We hope to create a compassionate community that values and protects the lives of animals, and who we hope will choose adoption when looking for a furry family member. We work tirelessly to connect deserving rescued animals with loving homes.
We rescue and adopt out approximately 3,500 animals each year, including dogs, cats and small critters, such as rabbits and guinea pigs. We work with local Indigenous communities and municipalities to assist with the intake of stray animals, and work with local authorities including police and animal protection officers to assist with cases of abuse, abandonment and seizures. We also provide animal intake services for members of the public when space allows. Our goal is to provide people with an option for their pets when they are unable to continue to care for them, and to treat everyone with respect and kindness.
If you need to re-home a pet, please visit our Re-home An Animal page. We operate at capacity most of the time and do not euthanize for space; therefore, we cannot take in every animal that is requested, but we will do our best.
We operate an intake shelter in Calgary with an onsite veterinary hospital, and an intake and adoption centre in Edmonton. Both facilities are vital to the animal welfare landscape in Alberta.

Entries provided –

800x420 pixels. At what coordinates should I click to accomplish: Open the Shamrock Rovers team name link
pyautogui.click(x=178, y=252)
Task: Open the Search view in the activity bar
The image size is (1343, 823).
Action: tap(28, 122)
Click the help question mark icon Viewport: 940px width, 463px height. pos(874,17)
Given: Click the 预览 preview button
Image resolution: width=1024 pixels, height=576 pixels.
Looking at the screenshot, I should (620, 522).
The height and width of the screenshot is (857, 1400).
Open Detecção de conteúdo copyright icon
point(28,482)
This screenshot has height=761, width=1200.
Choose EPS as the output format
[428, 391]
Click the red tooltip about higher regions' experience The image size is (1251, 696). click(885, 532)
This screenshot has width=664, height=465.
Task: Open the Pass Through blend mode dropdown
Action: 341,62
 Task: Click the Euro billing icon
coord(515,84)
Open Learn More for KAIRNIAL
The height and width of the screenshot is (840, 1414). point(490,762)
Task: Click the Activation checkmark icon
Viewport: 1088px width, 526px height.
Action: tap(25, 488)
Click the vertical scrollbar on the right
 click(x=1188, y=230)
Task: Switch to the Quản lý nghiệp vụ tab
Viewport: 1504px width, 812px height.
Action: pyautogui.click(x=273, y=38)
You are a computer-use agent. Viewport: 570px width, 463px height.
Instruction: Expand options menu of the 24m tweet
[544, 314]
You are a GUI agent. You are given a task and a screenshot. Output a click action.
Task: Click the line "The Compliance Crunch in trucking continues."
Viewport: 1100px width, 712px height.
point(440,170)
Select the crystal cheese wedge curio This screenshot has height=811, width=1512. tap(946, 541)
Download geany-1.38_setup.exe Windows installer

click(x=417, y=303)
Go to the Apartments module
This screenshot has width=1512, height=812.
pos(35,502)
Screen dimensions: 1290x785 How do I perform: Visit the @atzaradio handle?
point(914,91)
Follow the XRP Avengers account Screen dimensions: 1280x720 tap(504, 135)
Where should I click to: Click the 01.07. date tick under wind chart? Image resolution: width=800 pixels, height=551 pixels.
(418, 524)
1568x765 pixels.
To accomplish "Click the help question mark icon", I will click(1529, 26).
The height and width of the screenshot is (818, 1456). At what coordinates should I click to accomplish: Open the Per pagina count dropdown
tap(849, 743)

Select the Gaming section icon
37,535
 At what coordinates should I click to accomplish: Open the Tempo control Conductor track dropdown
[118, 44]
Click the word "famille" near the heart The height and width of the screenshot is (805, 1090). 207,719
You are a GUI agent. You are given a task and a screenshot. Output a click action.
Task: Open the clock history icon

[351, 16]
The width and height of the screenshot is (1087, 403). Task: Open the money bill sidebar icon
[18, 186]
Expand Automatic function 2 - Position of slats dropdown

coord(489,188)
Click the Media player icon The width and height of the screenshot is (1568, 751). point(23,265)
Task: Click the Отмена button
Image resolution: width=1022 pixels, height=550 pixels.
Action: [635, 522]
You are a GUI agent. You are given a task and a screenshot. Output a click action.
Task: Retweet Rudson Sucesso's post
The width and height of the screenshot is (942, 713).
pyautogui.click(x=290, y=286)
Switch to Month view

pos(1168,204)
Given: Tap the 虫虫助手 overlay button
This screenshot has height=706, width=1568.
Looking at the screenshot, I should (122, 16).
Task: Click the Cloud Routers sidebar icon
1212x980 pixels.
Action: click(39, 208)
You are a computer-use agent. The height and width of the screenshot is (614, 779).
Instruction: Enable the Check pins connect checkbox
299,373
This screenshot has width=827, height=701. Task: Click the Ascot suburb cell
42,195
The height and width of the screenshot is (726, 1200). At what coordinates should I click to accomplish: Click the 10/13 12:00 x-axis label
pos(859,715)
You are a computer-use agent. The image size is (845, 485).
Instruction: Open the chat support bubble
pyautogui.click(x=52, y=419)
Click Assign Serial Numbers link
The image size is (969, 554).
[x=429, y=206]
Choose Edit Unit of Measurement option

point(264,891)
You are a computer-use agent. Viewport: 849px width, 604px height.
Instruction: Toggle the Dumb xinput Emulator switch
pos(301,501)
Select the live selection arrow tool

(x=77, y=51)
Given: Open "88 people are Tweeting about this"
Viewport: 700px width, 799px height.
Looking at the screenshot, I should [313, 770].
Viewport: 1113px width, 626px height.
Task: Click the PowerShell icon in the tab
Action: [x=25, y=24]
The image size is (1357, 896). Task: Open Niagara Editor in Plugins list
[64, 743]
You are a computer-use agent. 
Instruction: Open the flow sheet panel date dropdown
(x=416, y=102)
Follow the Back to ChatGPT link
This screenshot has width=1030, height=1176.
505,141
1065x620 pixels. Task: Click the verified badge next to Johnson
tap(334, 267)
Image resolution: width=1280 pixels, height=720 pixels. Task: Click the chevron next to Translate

Problems and tasks –
(1) Based on the animal rescue text, is each statement true? Answer yes or no and quote the words that decide it. (a) The organization euthanizes animals when it runs out of space. (b) It rescues and adopts out about 3,500 animals a year. (c) The Edmonton facility has an onsite veterinary hospital.
(2) Carry on the animal rescue text from its last sentence.

Answers for the exercise –
(1)
(a) No: "do not euthanize for space"
(b) Yes: "We rescue and adopt out approximately 3,500 animals each year"
(c) No: "an intake shelter in Calgary with an onsite veterinary hospital, and an intake and adoption centre in Edmonton"

(2)
Unlike a traditional shelter, AARCS utilizes a vast network of foster homes across the province, allowing us to care for an average of 500 animals at any given time. We feel a foster home is the best environment for pets whenever possible, and it provides us with some great information to help match the animal with a forever family. Our veterinary clinic provides all the necessary medical care for each animal before adoption. From broken bones to gunshot wounds to viruses and diseases, our amazing veterinary team cares deeply about each animal and provides the best medical care possible.
If you are interested in adopting an animal through AARCS, please visit our Adoption Process page for more information.
Why So Many Animals in Need?
The most recent report for Canadian data as it relates to animal welfare and sheltering is the 2021 Animal Shelter Statistics report from Humane Canada. This report has not yet been updated and is voluntary reporting from only Humane Societies and SPCAs in Canada. Unfortunately, there is only about a 50% participation rate with less than 100 shelters and no rescue organizations or government funded agencies included in this data. As the lansdcape of animal welfare has changed dramatically in recent years, we wanted to take a look at more recent data.
The sole purpose of Shelter Animal Counts is to collect and share data in the animal welfare space. Although they report statistics from the USA, Canada often mirrors our neighbours to the south when it comes to animal sheltering, only on a smaller scale. We are pleased to note that this report includes data from nearly 7,000 agencies, including government funded agencies, Humane Societies, SPCAs and rescue organizations.
The information is staggering, and not in a good way.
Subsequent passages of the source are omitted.